▶ _SOURCE_
>>>

Of The
Bullies, By The Bullies, and For The Bullies
by Rev. Paul
J. Bern
(excerpt
from chapter 5 of his book, "Occupying
America: We Shall Overcome")
Perhaps the
most ominous sign regarding the true nature of economic
discrimination and class warfare against the middle class and the
poor, which invariably includes people of color, is that of bullying,
intimidation and similar forms of abuse directed at employees in the
workplace. Although I'm certain that everybody who reads this can
think of an example of having a really bad boss, the following
alarming example of abusive management in the third world is the best
(or worst) example I have found. The question is, could this “method”
of management be coming to America's shores next? Worse yet, is it
already here?
More
than a decade ago, shoe giant Nike came under fire for its use of
sweatshop labor in the production of its products. Most of the
criticism focused on its Indonesian workforce, where workers, largely
young women, were forced to labor under harsh conditions and abusive
supervisors. In 1997, filmmaker Michael Moore made Nike abuses a
subject of his film "The
Big One",
and met with
Nike CEO Phil Knight. Knight explained that the reason his company
was using low-wage labor in Indonesia is allegedly because "Americans
don't want
to make shoes".
At
the Taiwanese-operated Pou Chen Group factory in Sukabumi, Indonesia,
which makes Converse shoes for Nike, and PT Amara Footwear factory in
Jakarta, workers alleged that they are paid ultra-low wages,
regularly verbally and physically abused, and even fired for the act
of taking sick leave. The 10,000 mostly female workers at the
Taiwanese-operated Pou Chen plant make around 50 cents an hour.
That’s enough, for food and bunkhouse-type lodging, but little
else. Some workers interviewed by the AP in March and April described
being hit or scratched in the arm — one man until he bled.
An
internal Nike report released to the AP found that 'nearly two-thirds
of 168 factories making Converse products worldwide fail to meet
Nike's
own standards for contract manufacturers. Meanwhile, in 2010, Nike
CEO Mark Parker received an 84 percent hike in his annual
compensation, raking in $13.1 million, an amount many of the workers
in Sukabumi and Jakarta can only dream of.
If the top
1% has their way, these kinds of workplace abuses and sweatshop
conditions will be making their way to your workplace. Here in
Georgia where I live (plus several other states, mostly in the
Southeastern US) we have what are called “right to work” laws.
Basically what it means is that anyone can be terminated for any
reason, or sometimes for no reason at all. So no matter where you
work, there is always this cloud of uncertainty hanging overhead,
knowing that you can get canned without warning, even if you are
doing everything right. Imagine what Jesus would say about this if He
came back today! Would he be pleased? Absolutely not! So I would say
that being forced to work in what amounts to a hostile work
environment is just one more reason for us all to rise up against the
top 1% and take back all that they have stolen from us. Our dignity,
our human rights and our governmental, economic and political systems
will be taken and confiscated from the rich no matter how long it
takes.

<<<

▶ _RECORDED INFORMATION_
>>>

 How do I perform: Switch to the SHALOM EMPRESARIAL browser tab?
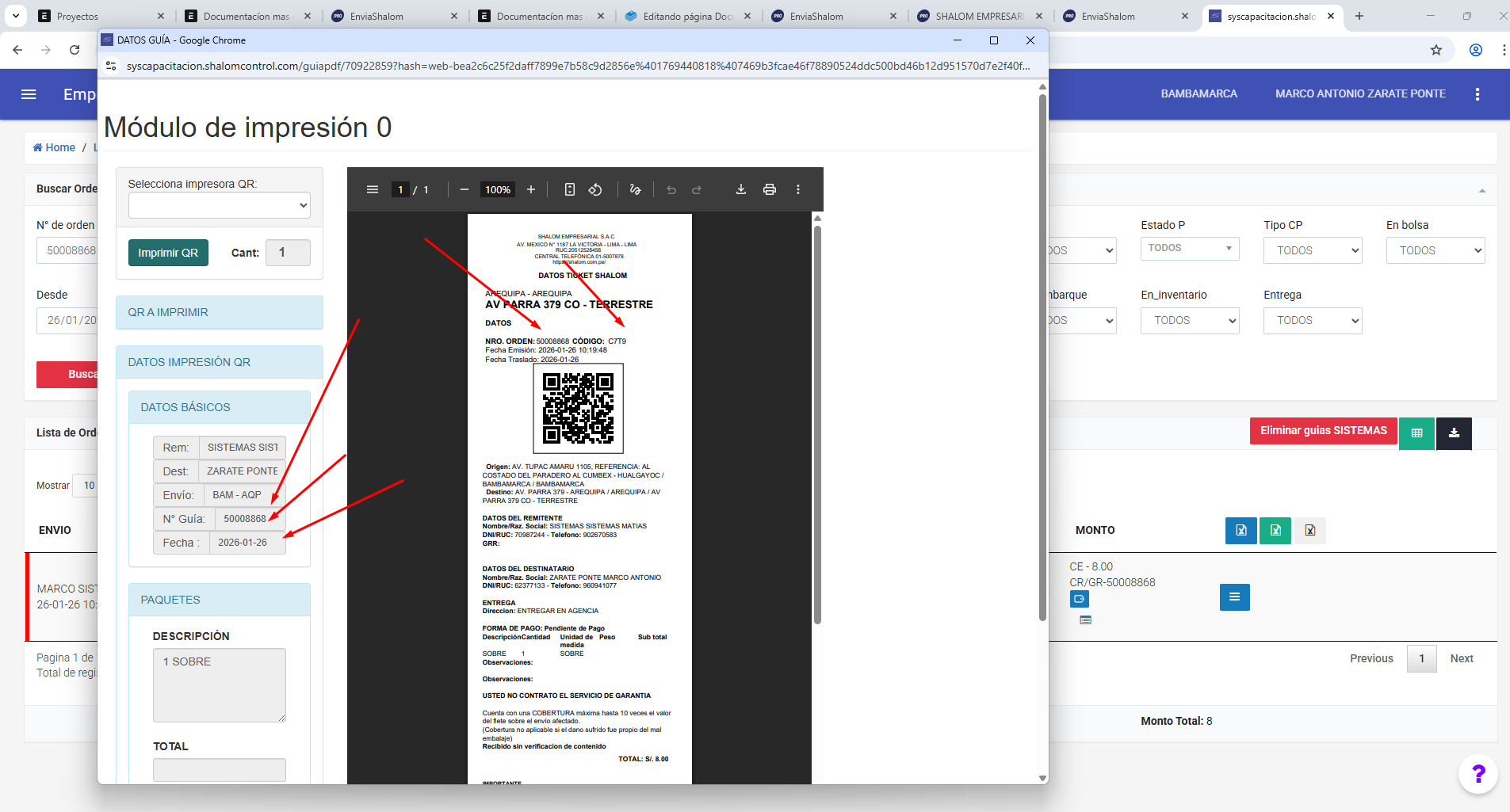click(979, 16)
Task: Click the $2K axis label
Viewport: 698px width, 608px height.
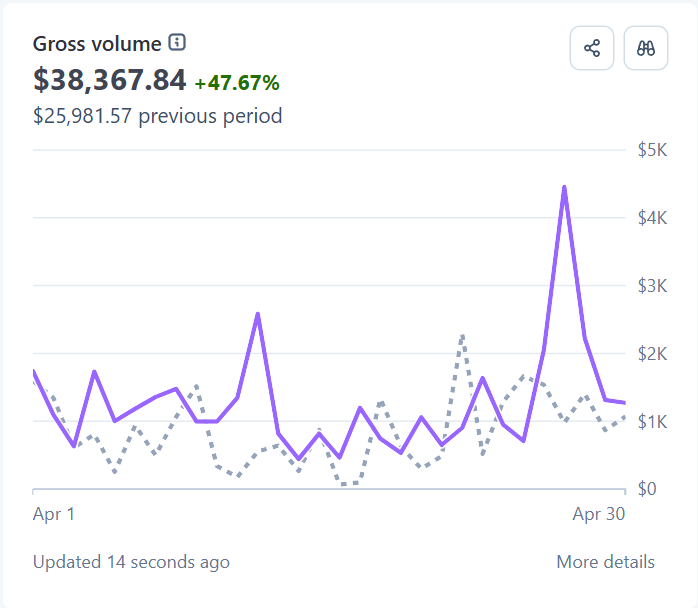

<<<

▶ _JOBS_
- A) Copy the passage in the excerpt on workplace bullying from "Perhaps the" to "already here?".
- B) Write the next part of the excerpt on workplace bullying, picking up after its final sentence.

▶ _EXPECTED RESULTS_
- A)
Perhaps the
most ominous sign regarding the true nature of economic
discrimination and class warfare against the middle class and the
poor, which invariably includes people of color, is that of bullying,
intimidation and similar forms of abuse directed at employees in the
workplace. Although I'm certain that everybody who reads this can
think of an example of having a really bad boss, the following
alarming example of abusive management in the third world is the best
(or worst) example I have found. The question is, could this “method”
of management be coming to America's shores next? Worse yet, is it
already here?

- B)
The fact of
the matter is that this type of brute-force management has lately
spread from much of America's professional life over into our
personal lives, with the most obvious examples being the
militarization of our police departments combined with the lost cause
known as the “war on drugs”. In so doing, those who used to be
sworn to protect and to serve have become those who harass and
intimidate. They have become the lackeys of the top 1%, with some in
law enforcement chomping at the bit for an opportunity to lock up a
few people and bloody a few heads, if not worse. However, I also
believe that there is no small number in the law enforcement
community who realize that they are actually part of the 99%. When
they do, and especially when they realize that they are just pawns
for the 1%, they will join us in droves, coming over to our side
having realized that they were only being contemptuously used to
guard what the 1% has hoarded at the expense of all the rest of us,
including themselves.
The
police arms race has very clearly spread well beyond the urban
borders of the only cities to actually be targeted by foreign
terrorists. Now, police officers routinely walk the beat armed with
assault rifles and garbed in black full-battle uniforms. The extent
of this weapon “inflation” does not stop with high-powered
rifles, either. In recent years, police departments both large and
small have acquired bazookas, machine guns, and even armored vehicles
and tanks for use in domestic police work.
The
most serious consequence of the rapid militarization of American
police forces, however, is the subtle evolution in the mentality of
the "men
in blue" from
peace officer to soldier. This development is absolutely critical and
represents a fundamental change in the nature of law enforcement. The
primary mission of a police officer traditionally has been to keep
the peace. Those whom an officer suspects to have committed a crime
are treated
as
just that -- suspects.
Police officers are expected, under the rule of law, to protect the
civil liberties of all citizens, even the bad guys. For domestic law
enforcement, a suspect in custody remains innocent until proven
guilty. Moreover, police officers operate among a largely friendly
population and have traditionally been trained to solve problems
using a complex legal system; the deployment of lethal violence is an
absolute last resort.
Soldiers,
on the other hand, are trained to identify and kill the enemy. This
is a problem. Cops are increasingly seeing the citizens they’re
hired to protect as “the enemy.” This is in part how nonviolent
protesters end up tear-gassed and shot at. This is part of why
violence is so often the first resort of cops dealing with any sort
of tricky situation, rather than the last. The idea that we need our
cops to be the heavily armed soldiers of the streets
— instead
of, say, social workers and peacekeepers with the power to arrest —
leads to bad recruiting, bad training, unnecessary deaths, mass
distrust of the police by vulnerable communities, and the
contemptuous feeling of many cops that they themselves are above the
law.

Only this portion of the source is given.